Aspergillus oryzae	Saccharomyces cerevisiae	Arabidopsis thaliana	Homo sapiens	BlastP score to yeast homologue	BlastP score to plant homologue	BlastP score to human homologue
	CFIB
AO090001000725	Hrp1	None	None	3e−52	—	—
	CFIA	AtCstF	CstF
AO090003000655	Rna14	AT1G17760 (AtCstF77)	CstF77	2e−69	6e−40	2e−46
AO090011000789	Rna15	AT1G71800 (AtCstF64)	CstF64	1e−12	1e−19	2e−35
None	None	AT5G60940 (AtCstF50)	CstF50	—	—–	—
			CFIIm
AO090026000698	Clp1	AT3G04680 (AtCLPS3)	hClp1	9e−34	4e−45	9e−47
AO090012001002	Pcf11	AT4G04885 (AtPCFS4)	hPcf11	3e−22	2e−15	4e−18
	CPF	AtCPSF	CPSF
AO090103000017	Yhh1	AT5G51660 (AtCPSF160)	CPSF160	3e−69	3e−83	e−108
AO090005001277	Ydh1	AT5G23880 (AtCPSF100)	CPSF100	5e−26	6e−24	2e−25
AO090005001001	Ysh1	AT1G61010 (AtCPSF73-I)	CPSF73	e−168	e−140	7e−155
AO090005000813	Yth1	AT 1G30460 (AtCPSF30)	CPSF30	2e−40	5e−14	5e−28
AO080531000089a	Fip1	AT5G58040 (AtFIPS5)	hFip1	4e−10	4e−06	2e−11
AO090011000862	Pfs2	AT5G13480 (AtFY)	hPfs2 (WDR33)	1e−82	3e−89	1e−90
AO090103000067	Pta1	AT1G27595 (AtSYM2)	Symplekin	3e−21	0.085	7e−05
		AT5G01400 (AtSYM5)			—
None	None	AT2G01730 (AtCPSF73-II)	CPSF73L	—	—	—
AO090005001504	Ssu72	AT1G73820 (Ssu72-like)	hSsu72	4e−48	1e−38	3e−41
AO090701000351	Glc7	AT2G39840 (AtPP1)	PP1α	e−157	e−141	1e−154
			PP1β			1e−151
None	Ref2	None	None	—	—	—
AO090001000739	Mpe1	AT5G47430	RBBP6	1e−70	2e−34	6e−34
None	Syc1	None	None	—	—	—
AO090120000355	Swd2	AT5G14530	WDR82	2e−52	5e−40	3e−54
None	Pti1	None	None	—	—	—
AO090005001182	Pap1	AT1G17980 (AtPAPS1)	PAP	e−151	e−103	e−114
		AT2G25850 (AtPAPS2)			e−102
		AT4G32850 (AtPAPS4)			e−101
			CFIm
None	None	None	CFIm68	—	—	—
None	None	None	CFIm59	—	—	—
AO090003001316	None	AT4G25550 (AtCFIS2)	CFIm25	—	1e−60	5e−60

Protein factors involved in pre-mRNA 3′-end-processing in yeast, plants, and humans are based on the data described in the studies by Mandel et al.,[2] Millevoi and Vagner,[3] and Hunt et al.[48]

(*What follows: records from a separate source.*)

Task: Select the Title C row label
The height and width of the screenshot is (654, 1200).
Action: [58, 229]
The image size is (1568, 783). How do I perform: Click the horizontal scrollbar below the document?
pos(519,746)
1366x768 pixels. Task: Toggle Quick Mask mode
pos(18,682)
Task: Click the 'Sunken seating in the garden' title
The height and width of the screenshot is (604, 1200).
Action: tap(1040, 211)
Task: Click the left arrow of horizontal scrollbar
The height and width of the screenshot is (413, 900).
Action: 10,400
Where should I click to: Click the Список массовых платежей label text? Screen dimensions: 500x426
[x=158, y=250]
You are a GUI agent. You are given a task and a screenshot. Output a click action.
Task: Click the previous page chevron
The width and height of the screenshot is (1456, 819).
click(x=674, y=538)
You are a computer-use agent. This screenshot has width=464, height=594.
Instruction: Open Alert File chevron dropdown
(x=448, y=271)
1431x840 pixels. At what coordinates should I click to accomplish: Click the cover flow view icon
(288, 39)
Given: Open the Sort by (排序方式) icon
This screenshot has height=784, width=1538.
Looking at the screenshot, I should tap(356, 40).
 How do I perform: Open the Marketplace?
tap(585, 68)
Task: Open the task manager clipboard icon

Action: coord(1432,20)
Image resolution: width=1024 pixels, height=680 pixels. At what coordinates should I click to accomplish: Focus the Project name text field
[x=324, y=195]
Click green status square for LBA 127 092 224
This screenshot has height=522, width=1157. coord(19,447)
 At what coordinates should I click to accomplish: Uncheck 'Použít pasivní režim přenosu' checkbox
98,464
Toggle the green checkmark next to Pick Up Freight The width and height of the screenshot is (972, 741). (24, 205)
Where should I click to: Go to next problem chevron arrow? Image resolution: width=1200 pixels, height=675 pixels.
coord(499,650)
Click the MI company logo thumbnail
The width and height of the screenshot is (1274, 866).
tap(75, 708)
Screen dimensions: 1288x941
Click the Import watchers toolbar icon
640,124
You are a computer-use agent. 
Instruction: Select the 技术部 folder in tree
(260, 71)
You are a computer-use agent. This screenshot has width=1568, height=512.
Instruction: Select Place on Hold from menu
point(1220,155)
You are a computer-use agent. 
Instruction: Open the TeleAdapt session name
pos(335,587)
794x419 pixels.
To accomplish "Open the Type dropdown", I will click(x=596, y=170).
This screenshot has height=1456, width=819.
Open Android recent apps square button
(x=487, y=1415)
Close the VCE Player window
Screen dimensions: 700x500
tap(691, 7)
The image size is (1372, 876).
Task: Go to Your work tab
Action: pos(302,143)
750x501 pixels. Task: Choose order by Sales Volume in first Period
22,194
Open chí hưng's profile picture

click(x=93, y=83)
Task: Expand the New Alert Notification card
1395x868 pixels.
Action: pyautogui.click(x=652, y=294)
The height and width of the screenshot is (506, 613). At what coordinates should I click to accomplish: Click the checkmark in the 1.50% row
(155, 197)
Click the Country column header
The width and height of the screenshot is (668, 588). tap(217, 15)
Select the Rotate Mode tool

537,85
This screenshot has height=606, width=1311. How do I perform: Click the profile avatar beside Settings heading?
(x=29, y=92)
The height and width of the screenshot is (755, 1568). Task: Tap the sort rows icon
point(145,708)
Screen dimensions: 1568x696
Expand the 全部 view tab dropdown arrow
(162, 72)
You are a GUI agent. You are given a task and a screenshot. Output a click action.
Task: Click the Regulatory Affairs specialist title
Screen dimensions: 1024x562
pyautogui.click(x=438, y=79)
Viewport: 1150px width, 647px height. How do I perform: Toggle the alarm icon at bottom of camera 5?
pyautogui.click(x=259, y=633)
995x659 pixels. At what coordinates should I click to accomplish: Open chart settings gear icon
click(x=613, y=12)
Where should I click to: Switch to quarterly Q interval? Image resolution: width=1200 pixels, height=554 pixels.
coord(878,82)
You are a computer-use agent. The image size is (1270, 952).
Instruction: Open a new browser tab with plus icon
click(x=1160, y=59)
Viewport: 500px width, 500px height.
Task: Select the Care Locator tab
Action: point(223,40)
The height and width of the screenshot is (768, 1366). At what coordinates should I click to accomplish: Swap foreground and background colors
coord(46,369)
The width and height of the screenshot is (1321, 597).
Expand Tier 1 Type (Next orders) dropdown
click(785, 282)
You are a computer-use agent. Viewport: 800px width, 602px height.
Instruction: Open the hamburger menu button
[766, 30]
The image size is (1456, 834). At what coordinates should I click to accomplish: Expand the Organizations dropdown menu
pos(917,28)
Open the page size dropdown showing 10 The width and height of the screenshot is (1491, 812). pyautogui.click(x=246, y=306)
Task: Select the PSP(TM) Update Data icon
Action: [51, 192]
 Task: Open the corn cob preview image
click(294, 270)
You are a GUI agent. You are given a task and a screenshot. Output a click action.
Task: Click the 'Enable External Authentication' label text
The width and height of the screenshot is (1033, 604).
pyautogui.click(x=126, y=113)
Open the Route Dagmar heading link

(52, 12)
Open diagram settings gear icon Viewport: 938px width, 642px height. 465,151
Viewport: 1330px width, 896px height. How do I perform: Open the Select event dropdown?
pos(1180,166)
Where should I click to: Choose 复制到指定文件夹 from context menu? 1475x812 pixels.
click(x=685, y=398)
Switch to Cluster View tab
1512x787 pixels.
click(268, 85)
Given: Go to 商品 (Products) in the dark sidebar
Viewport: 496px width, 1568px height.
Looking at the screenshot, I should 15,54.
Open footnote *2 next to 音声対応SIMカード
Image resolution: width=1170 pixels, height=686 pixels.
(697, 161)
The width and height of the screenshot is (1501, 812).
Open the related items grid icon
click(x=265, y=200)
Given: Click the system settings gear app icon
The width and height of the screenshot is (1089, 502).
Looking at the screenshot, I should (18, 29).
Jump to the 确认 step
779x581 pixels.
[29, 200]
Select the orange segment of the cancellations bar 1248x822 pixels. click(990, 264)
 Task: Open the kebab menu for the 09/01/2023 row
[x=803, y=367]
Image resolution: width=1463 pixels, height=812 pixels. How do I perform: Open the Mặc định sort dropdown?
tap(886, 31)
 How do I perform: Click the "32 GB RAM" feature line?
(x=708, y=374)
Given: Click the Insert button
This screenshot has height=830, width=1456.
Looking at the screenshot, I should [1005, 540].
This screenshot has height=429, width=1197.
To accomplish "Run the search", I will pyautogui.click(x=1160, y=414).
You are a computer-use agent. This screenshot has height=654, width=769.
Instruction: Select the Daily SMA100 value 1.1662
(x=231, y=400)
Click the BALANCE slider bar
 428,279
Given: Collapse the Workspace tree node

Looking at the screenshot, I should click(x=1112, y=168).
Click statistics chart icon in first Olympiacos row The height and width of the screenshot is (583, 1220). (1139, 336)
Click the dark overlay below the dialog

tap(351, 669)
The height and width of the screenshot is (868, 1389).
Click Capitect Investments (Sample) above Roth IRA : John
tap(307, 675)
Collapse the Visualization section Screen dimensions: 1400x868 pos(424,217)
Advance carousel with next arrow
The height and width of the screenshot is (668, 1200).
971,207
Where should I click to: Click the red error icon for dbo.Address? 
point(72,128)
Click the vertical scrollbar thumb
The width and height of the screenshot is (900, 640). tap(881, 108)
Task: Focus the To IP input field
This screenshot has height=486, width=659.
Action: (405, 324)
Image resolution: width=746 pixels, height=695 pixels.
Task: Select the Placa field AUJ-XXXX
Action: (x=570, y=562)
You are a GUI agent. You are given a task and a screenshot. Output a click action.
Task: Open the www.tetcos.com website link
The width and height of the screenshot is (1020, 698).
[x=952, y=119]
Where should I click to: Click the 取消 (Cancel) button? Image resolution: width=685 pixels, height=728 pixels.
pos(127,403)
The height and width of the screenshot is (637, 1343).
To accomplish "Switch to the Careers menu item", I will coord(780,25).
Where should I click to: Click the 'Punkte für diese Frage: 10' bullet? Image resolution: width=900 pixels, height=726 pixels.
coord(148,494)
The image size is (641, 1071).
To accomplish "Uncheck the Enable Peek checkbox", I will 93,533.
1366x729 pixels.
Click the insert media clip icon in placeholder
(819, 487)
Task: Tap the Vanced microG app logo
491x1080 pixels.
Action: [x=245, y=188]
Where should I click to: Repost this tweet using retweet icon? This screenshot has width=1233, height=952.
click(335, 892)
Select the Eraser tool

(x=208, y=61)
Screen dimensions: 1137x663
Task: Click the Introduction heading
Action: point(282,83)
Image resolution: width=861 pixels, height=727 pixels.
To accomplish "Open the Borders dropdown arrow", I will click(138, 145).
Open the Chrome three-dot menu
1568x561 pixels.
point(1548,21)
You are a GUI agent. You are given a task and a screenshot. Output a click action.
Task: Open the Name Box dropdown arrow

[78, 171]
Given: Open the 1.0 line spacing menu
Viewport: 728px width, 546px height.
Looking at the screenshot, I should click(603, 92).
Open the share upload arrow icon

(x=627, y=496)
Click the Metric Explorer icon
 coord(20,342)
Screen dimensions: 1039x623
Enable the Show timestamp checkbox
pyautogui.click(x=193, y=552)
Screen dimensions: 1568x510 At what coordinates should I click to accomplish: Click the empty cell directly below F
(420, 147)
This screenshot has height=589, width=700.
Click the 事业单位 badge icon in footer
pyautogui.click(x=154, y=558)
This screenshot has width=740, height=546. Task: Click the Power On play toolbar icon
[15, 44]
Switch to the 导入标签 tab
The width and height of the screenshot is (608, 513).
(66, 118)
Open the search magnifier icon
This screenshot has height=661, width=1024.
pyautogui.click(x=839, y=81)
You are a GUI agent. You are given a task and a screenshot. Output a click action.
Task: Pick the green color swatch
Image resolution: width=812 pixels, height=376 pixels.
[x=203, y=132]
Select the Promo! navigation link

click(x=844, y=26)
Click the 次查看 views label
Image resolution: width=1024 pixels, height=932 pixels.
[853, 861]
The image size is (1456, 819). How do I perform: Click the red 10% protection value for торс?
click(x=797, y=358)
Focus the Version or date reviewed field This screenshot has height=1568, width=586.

aHomologue of A. oryzae Fip1 was retrieved by searching the A. oryzae genome database deposited by the National Research Institute of Brewing, Japan (http://nribf2.nrib.go.jp/genome/blastscope.html).

Conclusions

In this study, we identified putative 3′-end-processing signals in A. oryzae using EST and genomic sequencing data. The putative 3′-end-processing signals in A. oryzae identified in this study comprised four elements: the furthest upstream U-rich element; A-rich sequence element (the most dominant sequence being AAUGAA); cleavage site (the most dominant sequence being CA); and U-rich element flanking the cleavage site. Although these putative 3′-end-processing signals in A. oryzae were similar to those found in yeast and plants, obvious differences were observed in the furthest upstream element and A-rich sequence element. To our knowledge, this is the first study of 3′-end-processing signals in filamentous fungi, and we believe that the data presented in this paper will provide knowledge critically important to the understanding of pre-mRNA 3′-end-processing in eukaryotes. In addition, this study also provides useful information on codon optimization of heterologous genes to prevent aberrant, premature polyadenylation within the coding region of filamentous fungi.

Supplementary data

Supplementary data are available at www.dnaresearch.oxfordjournals.org.

Funding

This work was supported, in part, by a Grant-in-Aid for Scientific Research on Priority Areas, Applied Genomics (no. 17019001), from the Ministry of Education, Culture, Sports, Science, and Technology of Japan. M. T. is a JSPS Research Fellow.